From the listing below, copy each line that holds "computer".

--- Input for this task ---

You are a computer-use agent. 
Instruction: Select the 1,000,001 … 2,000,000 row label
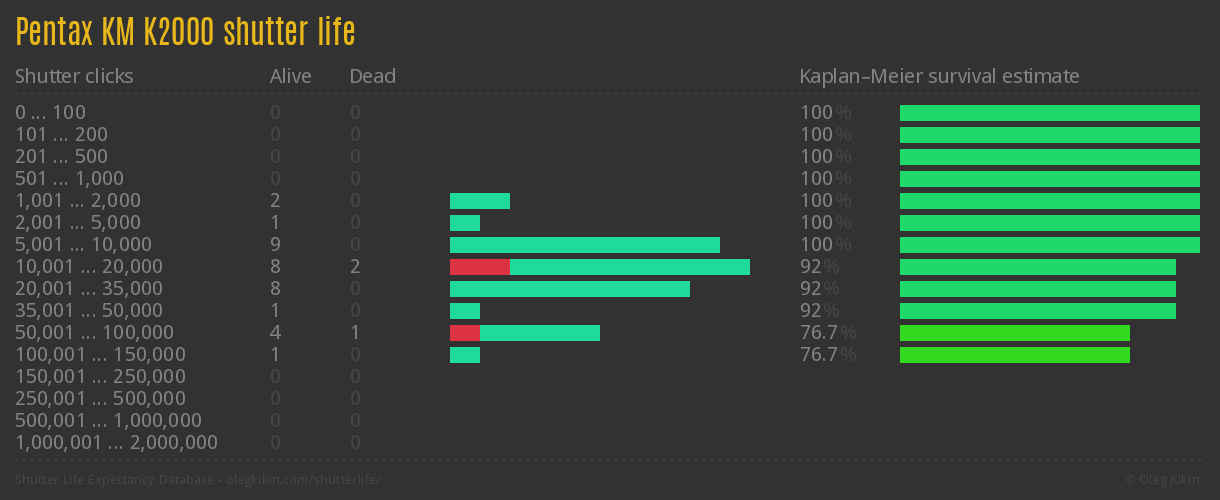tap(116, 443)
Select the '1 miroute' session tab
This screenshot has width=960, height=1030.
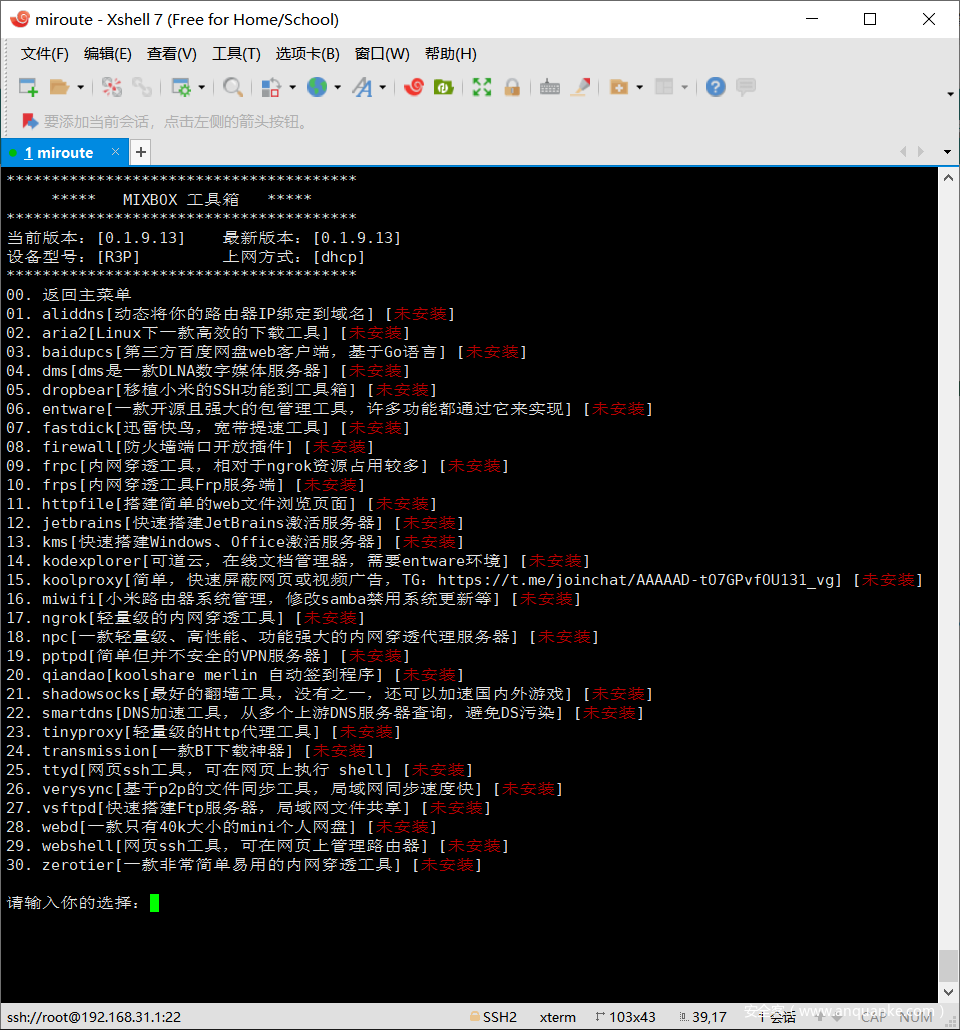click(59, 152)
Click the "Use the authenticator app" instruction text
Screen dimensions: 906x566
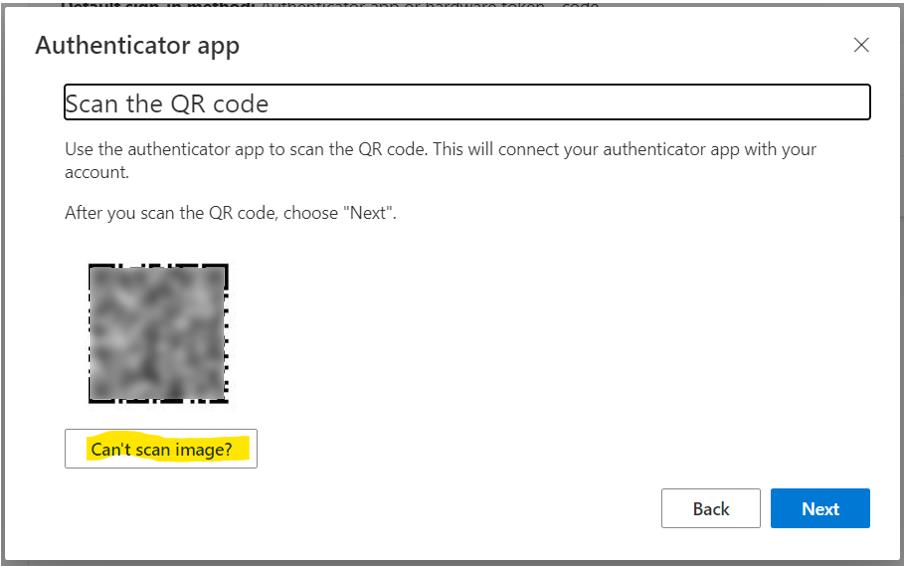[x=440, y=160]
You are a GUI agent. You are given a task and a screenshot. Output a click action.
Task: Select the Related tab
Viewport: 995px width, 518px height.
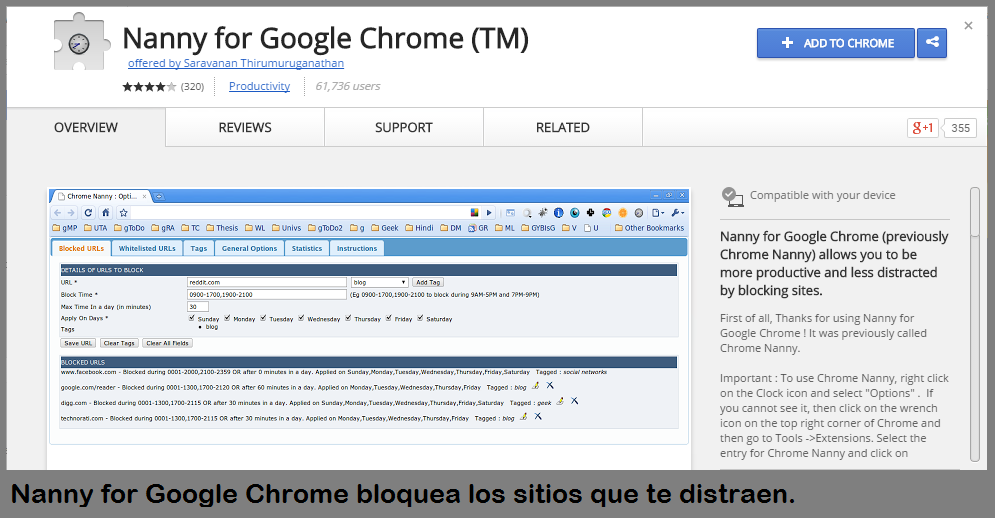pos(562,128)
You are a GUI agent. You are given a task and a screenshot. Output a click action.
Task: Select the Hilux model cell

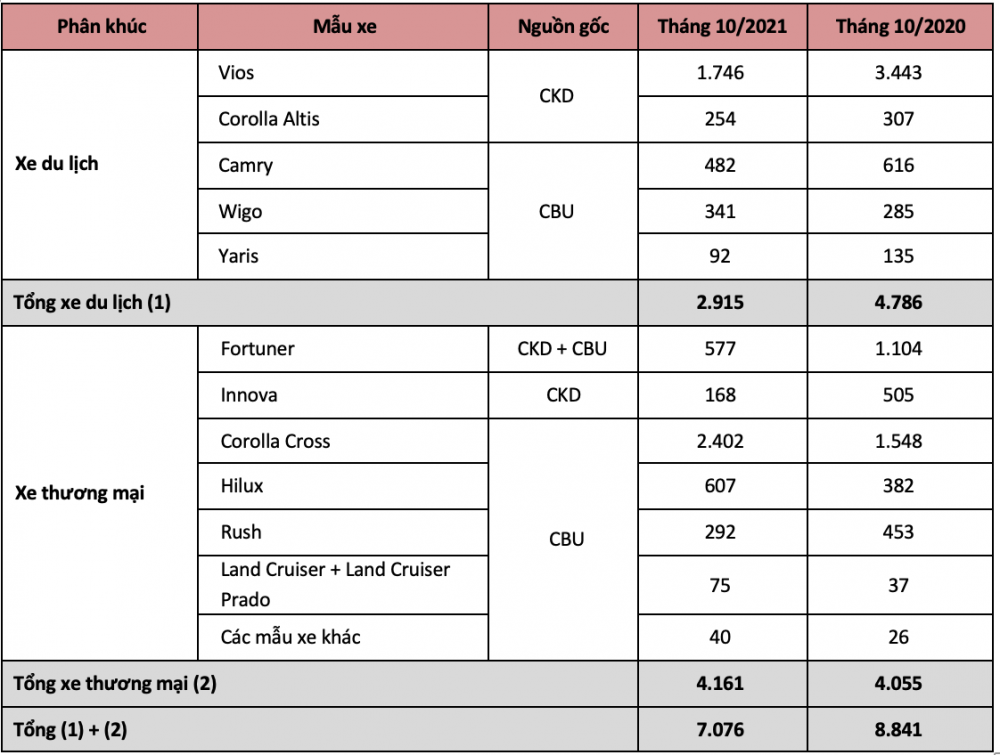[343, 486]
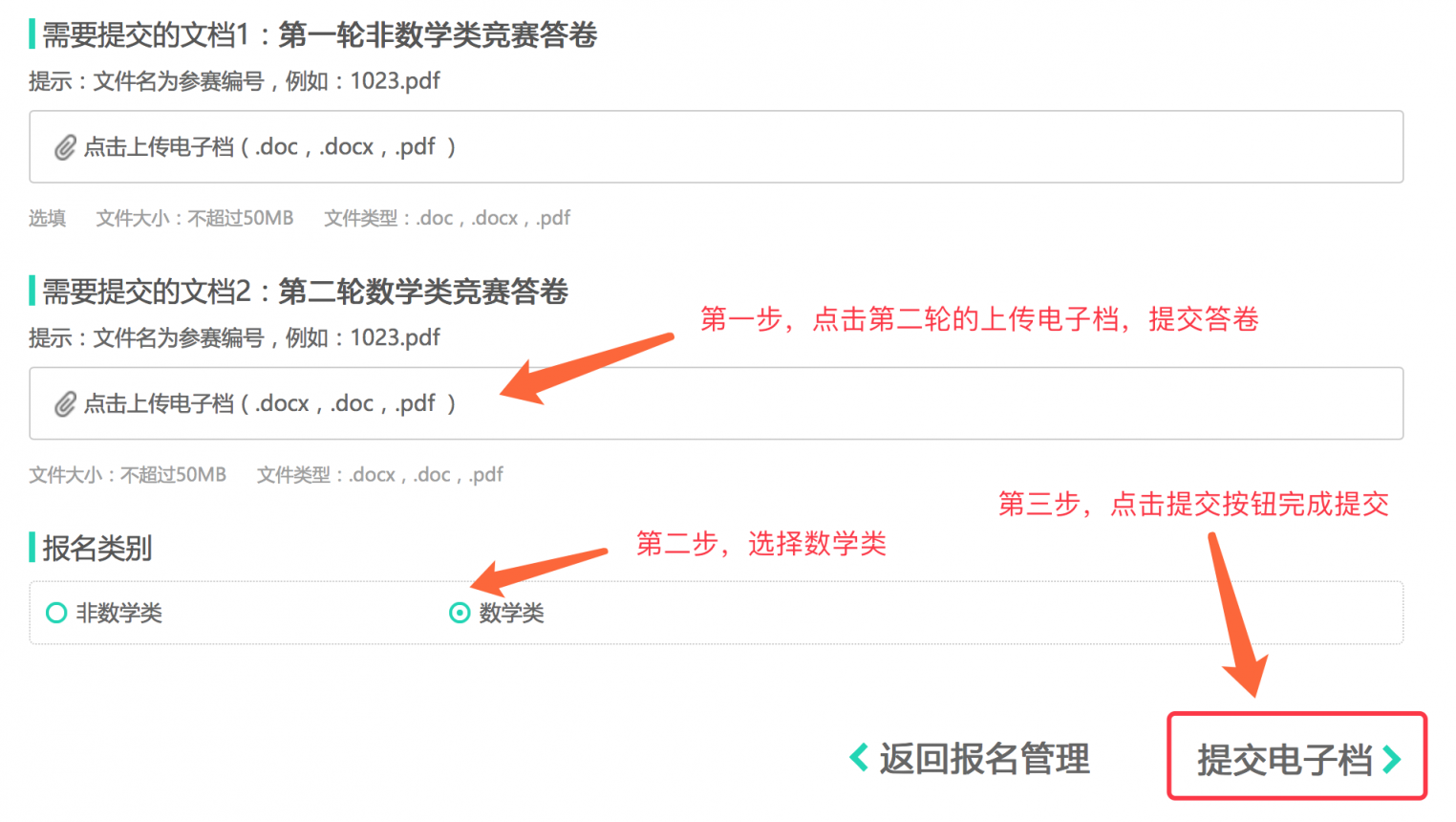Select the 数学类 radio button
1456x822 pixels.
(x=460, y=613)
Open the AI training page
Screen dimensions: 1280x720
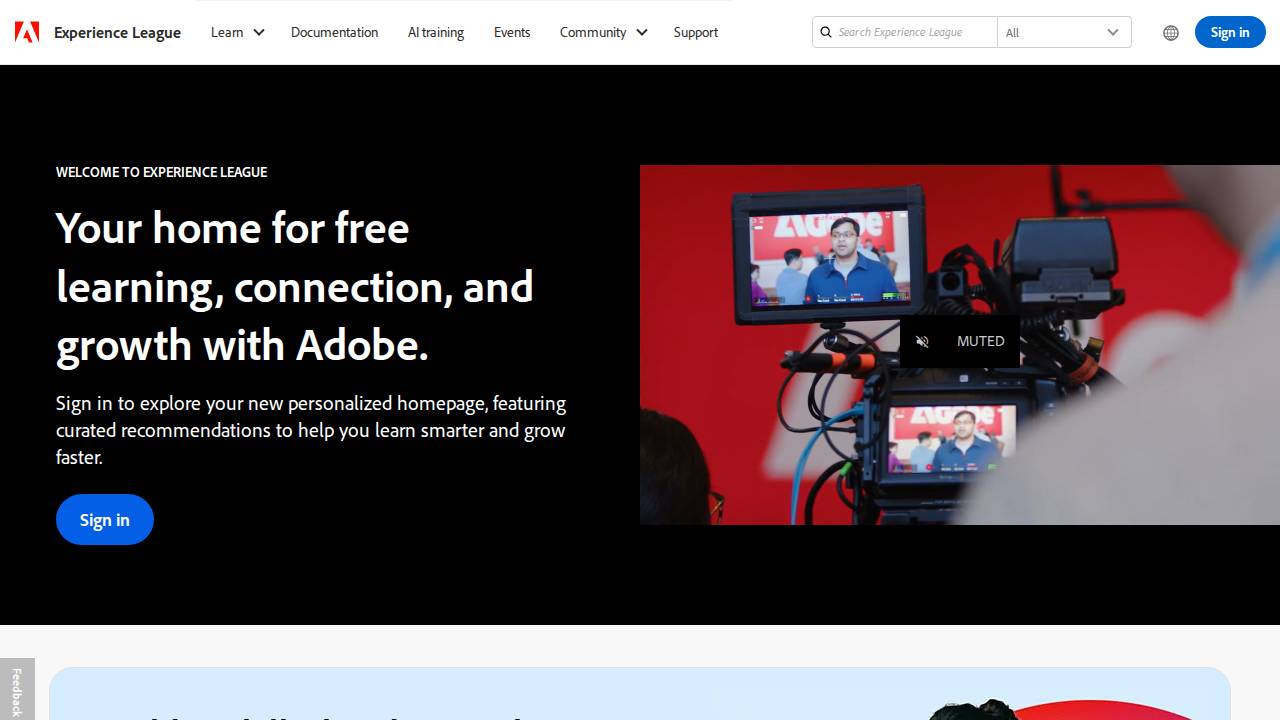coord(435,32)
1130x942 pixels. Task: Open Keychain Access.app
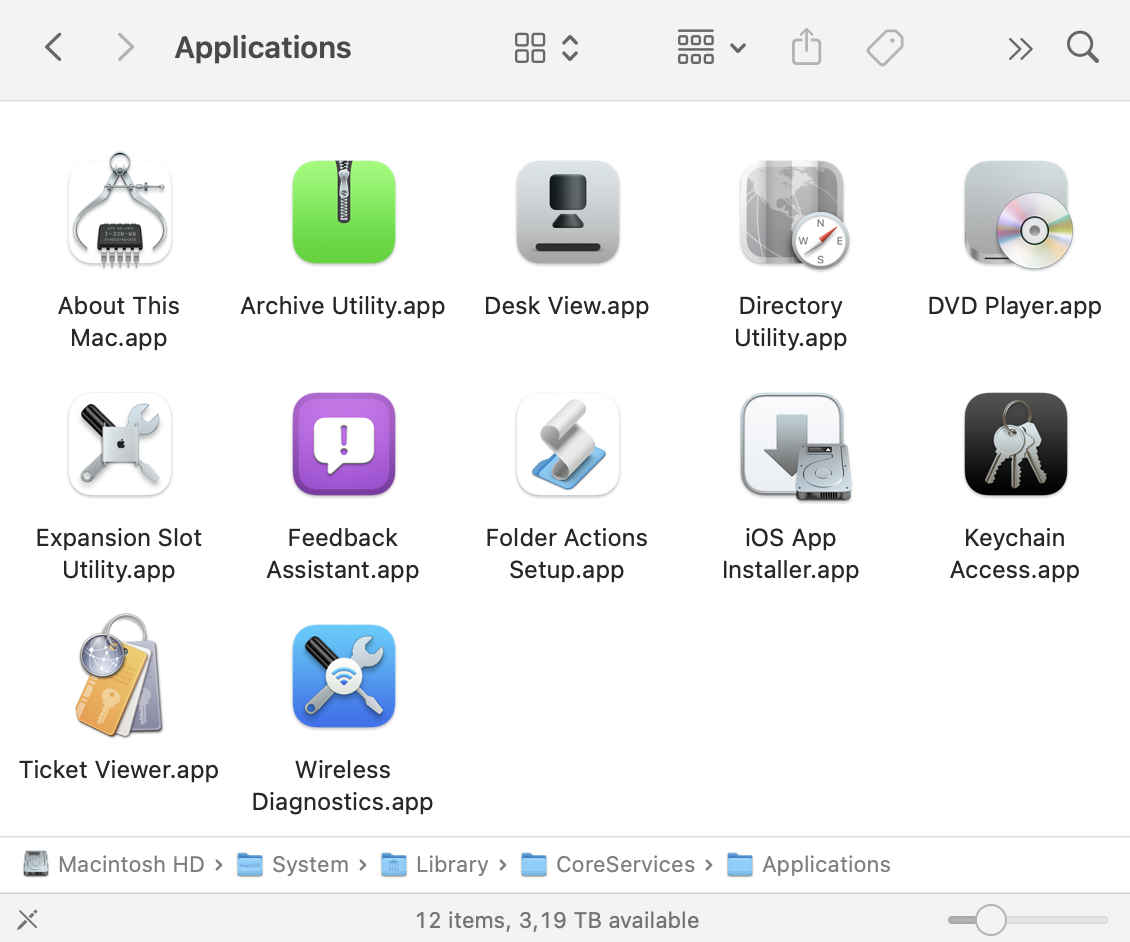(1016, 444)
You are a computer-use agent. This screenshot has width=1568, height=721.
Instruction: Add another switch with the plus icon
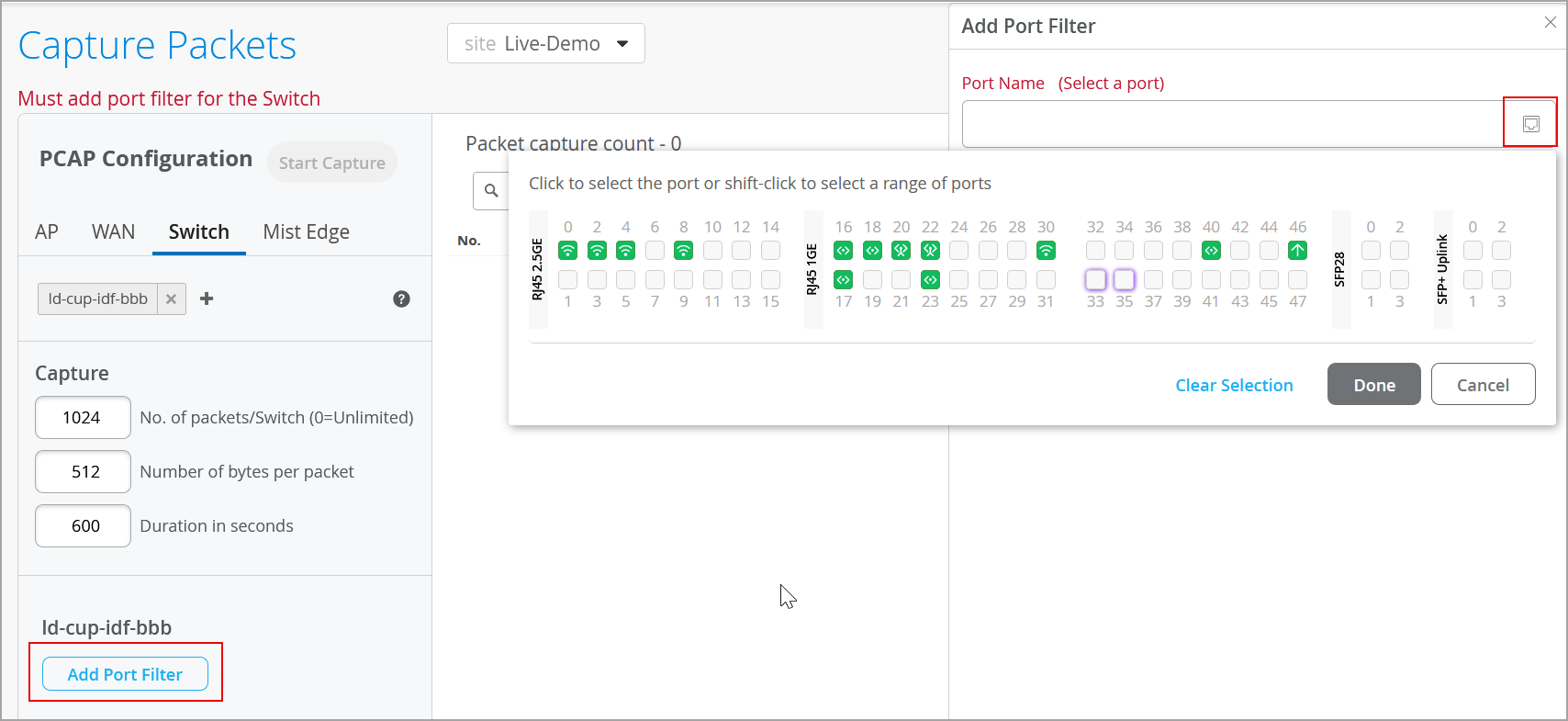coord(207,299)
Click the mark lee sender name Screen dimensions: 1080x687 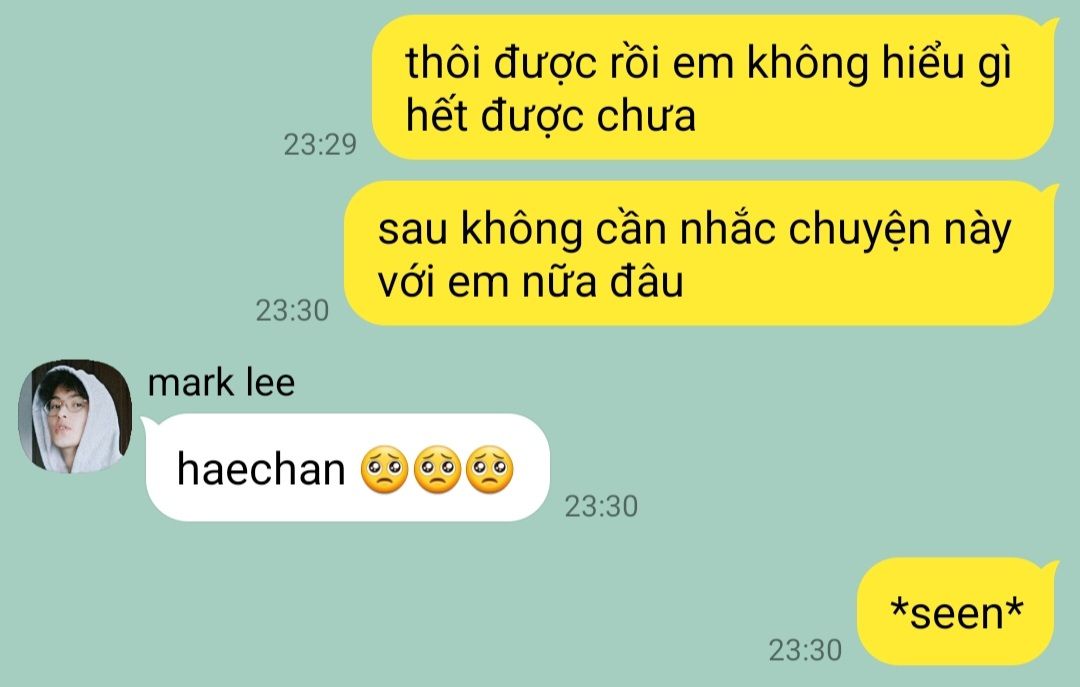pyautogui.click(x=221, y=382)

---

Answer to this task
You are a computer-use agent. 
You are a computer-use agent. This screenshot has width=1568, height=721.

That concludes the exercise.